Luteolin Reduces Bace1 Expression Through Nf-Kappa B And Estrogen Receptor Mediated Pathways In Hek293 And Sh-Sy5y Cells

Beta-secretase (BACE1) controls an essential step for the generation of amyloid-beta peptide (A beta). As A beta forms the principle pathologies in Alzheimer's disease, lowering A beta production by inhibiting BACE1 is a plausible therapeutic approach. In the present study, we identified a natural polyphenol, luteolin, as a potent inhibitor of BACE1 transcription in human embryonic kidney 293 (HEK293) and human neuroblastoma (SH-SY5Y) cell lines.
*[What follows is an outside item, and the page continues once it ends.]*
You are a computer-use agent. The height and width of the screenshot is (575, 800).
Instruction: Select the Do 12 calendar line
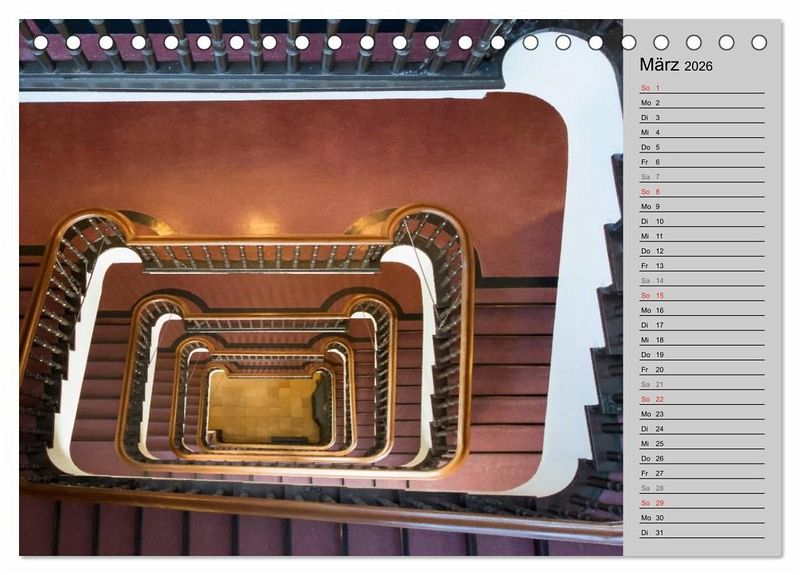click(700, 251)
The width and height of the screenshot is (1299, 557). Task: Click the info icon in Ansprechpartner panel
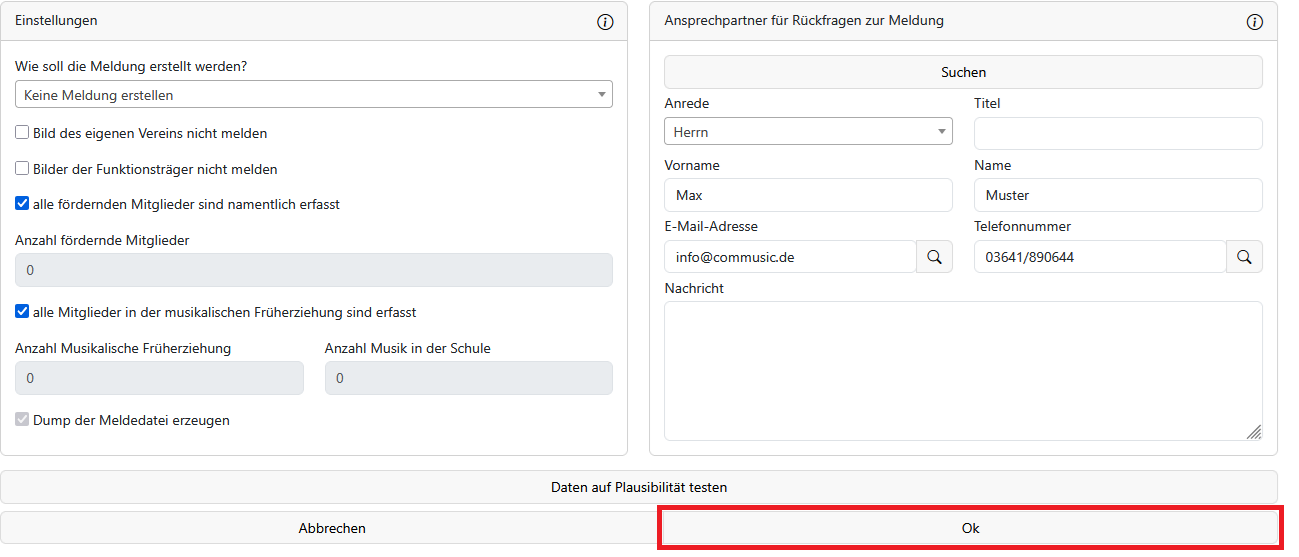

Luteolin is capable of suppressing the activation of BACE1 promoter by NF-kappa B signaling. We further characterized that luteolin interferes with NF-kappa B signaling by both directly and indirectly disrupting p65 complex formation. In addition, we discovered that estrogen receptor mediates luteolin's effect in inhibiting NF-kappa B signaling and BACE1 transcription. Interestingly, the beneficial effects of luteolin may be attributed to selective activation profiles of luteolin to different estrogen receptor subtypes. Our study reports luteolin as a potent BACE1-inhibiting compound, providing useful information in understanding estrogen receptor-and NF-kappa B-mediated signaling in regulating BACE1 expression.